La Joya, San Juan, Puerto Rico

As I mentioned in previous posts, Nancy and I stayed in Condado.  It’s an area of high rise hotels and good restaurants, many of which I had researched in advance.  La Joya is a pretty new place within 100 yards of our hotel.  I had not researched it and didn’t pay a lot of attention until I walked by and saw a large object out front wrapped in black plastic and with a metal pipe sticking out of each end.  I walked on, then turned around and went back to double check it.  I went in and asked, “Is that a pig?”  Indeed it was, and they planned to serve it that evening.  I don’t need to be told twice, and …. well, Nancy wouldn’t necessarily agree with that, but I keep telling her, “If a man says he’s going to do something, he is going do it, and he doesn’t need to be reminded every six months.”  That aside, Nancy certainly would agree that I don’t need to be told twice about pork, and we went back that evening for dinner.

The pig:

la joya pig

I had finally figured out that with my huge complimentary hotel continental breakfast, there was no reason to eat lunch, so I had an appetite.  We started with the fish taco appetizer.  La Joya has another appetizer of tiny filets of juvenile red snapper which they fry for only 10 seconds.  (The main course whole fried red snapper takes longer of course.)  At any rate, they use the flash-fried baby snapper for the fish tacos, and they are just delicious.  The fish is lightly coated with corn meal for that nice touch of crunch.  The fish are topped with cabbage and a light and very flavorful sauce.  Excellent, and only $12 for three tacos, enough to make a full meal.

I highly recommend La Joya.

But then there was the pig.

la joya app

Nancy and I both followed our delicious appetizer with the set roasted pork plate.  It came with pork, a healthy piece of pork skin, morcillas (blood sausage), a pastelle (a sort of tamale with meat in smashed green bananas rather than corn meal, and cooked wrapped in a banana leaf), plantains in a garlic and onion eschabeche, and a rice and peas mixture.

la joya j

Let me repeat here that La Joya has a lot of very good points.  The menu is interesting and they do a lot of things well in addition to the snapper.  The morcilla was quite good, with none of that off-putting iron taste.  The pastelle also was very good, and the rice and peas were fine.   Prices are very reasonable.  If you’re staying in Condado, you definitely should think of going there.  But you should, metaphorically speaking, fill your ears with wax as Odysseus did for his crew, lest you succumb to the siren song of a whole roast pig.

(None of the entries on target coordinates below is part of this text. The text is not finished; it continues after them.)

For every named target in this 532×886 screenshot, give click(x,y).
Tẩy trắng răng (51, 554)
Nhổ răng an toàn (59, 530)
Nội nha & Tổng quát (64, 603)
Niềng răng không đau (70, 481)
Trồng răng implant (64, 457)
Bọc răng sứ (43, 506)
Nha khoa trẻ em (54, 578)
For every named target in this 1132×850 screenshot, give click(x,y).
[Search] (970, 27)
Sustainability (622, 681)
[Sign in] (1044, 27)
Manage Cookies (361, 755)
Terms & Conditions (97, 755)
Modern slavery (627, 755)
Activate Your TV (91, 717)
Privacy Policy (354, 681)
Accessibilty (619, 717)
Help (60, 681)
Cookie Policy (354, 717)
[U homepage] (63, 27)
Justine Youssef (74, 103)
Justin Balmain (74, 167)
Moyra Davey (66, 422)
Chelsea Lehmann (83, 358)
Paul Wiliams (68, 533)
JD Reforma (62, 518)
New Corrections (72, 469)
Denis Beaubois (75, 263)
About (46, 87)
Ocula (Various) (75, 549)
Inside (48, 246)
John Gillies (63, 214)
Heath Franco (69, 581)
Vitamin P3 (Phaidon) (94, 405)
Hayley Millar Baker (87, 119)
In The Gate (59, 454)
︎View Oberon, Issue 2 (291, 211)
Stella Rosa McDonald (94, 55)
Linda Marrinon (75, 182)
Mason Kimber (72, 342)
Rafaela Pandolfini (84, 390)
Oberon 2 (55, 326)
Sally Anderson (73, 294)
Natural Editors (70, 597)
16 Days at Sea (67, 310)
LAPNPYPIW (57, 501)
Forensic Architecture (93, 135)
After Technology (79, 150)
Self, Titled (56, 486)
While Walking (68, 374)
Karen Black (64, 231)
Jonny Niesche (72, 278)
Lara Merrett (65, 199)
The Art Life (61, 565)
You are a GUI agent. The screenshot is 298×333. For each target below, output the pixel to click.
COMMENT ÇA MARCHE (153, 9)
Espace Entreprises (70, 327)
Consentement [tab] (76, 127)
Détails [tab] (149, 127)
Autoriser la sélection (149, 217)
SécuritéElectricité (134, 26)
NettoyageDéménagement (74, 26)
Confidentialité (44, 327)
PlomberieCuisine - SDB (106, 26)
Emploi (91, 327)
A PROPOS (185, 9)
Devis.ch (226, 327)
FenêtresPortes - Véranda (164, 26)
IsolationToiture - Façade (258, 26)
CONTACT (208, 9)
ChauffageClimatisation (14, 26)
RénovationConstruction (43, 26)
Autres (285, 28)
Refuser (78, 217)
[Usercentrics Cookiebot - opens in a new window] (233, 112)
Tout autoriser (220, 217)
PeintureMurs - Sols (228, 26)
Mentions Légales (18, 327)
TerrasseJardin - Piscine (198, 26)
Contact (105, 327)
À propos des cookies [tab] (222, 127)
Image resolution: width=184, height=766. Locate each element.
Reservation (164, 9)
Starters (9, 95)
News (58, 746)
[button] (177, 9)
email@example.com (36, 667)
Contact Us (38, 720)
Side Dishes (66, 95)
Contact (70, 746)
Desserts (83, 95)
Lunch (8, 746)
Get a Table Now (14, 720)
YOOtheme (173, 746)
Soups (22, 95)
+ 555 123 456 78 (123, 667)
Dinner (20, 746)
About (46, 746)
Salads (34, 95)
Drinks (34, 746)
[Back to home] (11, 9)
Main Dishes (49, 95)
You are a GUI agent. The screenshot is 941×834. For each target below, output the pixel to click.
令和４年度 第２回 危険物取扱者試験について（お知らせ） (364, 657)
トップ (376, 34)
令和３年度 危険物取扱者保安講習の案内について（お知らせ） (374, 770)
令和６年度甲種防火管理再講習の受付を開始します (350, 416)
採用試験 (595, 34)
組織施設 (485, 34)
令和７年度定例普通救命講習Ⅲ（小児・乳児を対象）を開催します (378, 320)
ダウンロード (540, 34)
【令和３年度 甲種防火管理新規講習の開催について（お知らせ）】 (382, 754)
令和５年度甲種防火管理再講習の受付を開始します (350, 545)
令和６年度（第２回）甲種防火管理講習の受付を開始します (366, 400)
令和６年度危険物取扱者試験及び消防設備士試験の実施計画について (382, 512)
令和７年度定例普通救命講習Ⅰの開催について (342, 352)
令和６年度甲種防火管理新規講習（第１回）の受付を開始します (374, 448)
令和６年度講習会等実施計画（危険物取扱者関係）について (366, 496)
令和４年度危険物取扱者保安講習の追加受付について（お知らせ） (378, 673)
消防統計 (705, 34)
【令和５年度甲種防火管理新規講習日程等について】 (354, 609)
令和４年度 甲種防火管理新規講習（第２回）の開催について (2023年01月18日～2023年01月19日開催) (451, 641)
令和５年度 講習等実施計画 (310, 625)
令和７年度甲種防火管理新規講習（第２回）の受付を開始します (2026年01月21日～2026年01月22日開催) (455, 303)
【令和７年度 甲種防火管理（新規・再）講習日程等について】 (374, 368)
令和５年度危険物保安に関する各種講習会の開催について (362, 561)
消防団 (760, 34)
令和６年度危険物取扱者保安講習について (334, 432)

I asked the manager for some meat from the pork cheeks, but was told that, as a practical matter, they had to start from the rear of the spitted pig (the hams): if they removed a cheek, the whole face would fall off.  That struck me as a mere aesthetic concern, but I decided not to argue.  I should have thought for a minute and ordered something else, perhaps the shrimp with orzo carbonara — that sounds good, doesn’t it?  But I was star-struck, and stayed true to the pig.  As a consequence, I wound up with pork from the ham, a relatively lean chunk of pig.

And, as it happened, La Joya had picked up a roasted pig early that morning out somewhere near Guavate, and then started reheating it over a gas fire around 6:00 p.m.  Worse, they had neglected to read my invaluable advice on how to re-heat large chunks of pork, including in bad weather.  The pork skin was fine, nice and crisp and flavorful. Between the low-fat ham and the re-heating, however, the pork itself was dry, and its flavor a mere shadow of its pristine self.  Thinking of Orozco, I asked for some hot sauce to liven the pork, but their hot sauce turned out to be pure heat with no flavor.  The eschabeche helped some, but it was not nearly as lively as the similar but scotch bonnet-infused escovitch we had at, say, the Heritage Cafe  in the Caymans.

I  know, I know.  I should have thought through the situation and ordered something other than the pork, but consider my situation: I had discovered that I wouldn’t be able to go to Guavate.  There were no rental cars available in all of San Juan, nor were there any day tours running to Guavate.  Well, there was one that would have run $300 for transportation, and I have my limits.  With my great pork hopes dashed, I was in the posture of an alcoholic about to resort to swilling cooking sherry for lack of anything drinkable.

So the pork was a bust, but then it was sort of tacked onto their menu. I would go back to La Joya in a heartbeat for that fried snapper, and to explore their menu more broadly.  I’d go on a weeknight, when there’s no whole pig to distract me.  La Joya is a very good place if you stay within their specialties, and skip the gimmicks.  Go there carefully.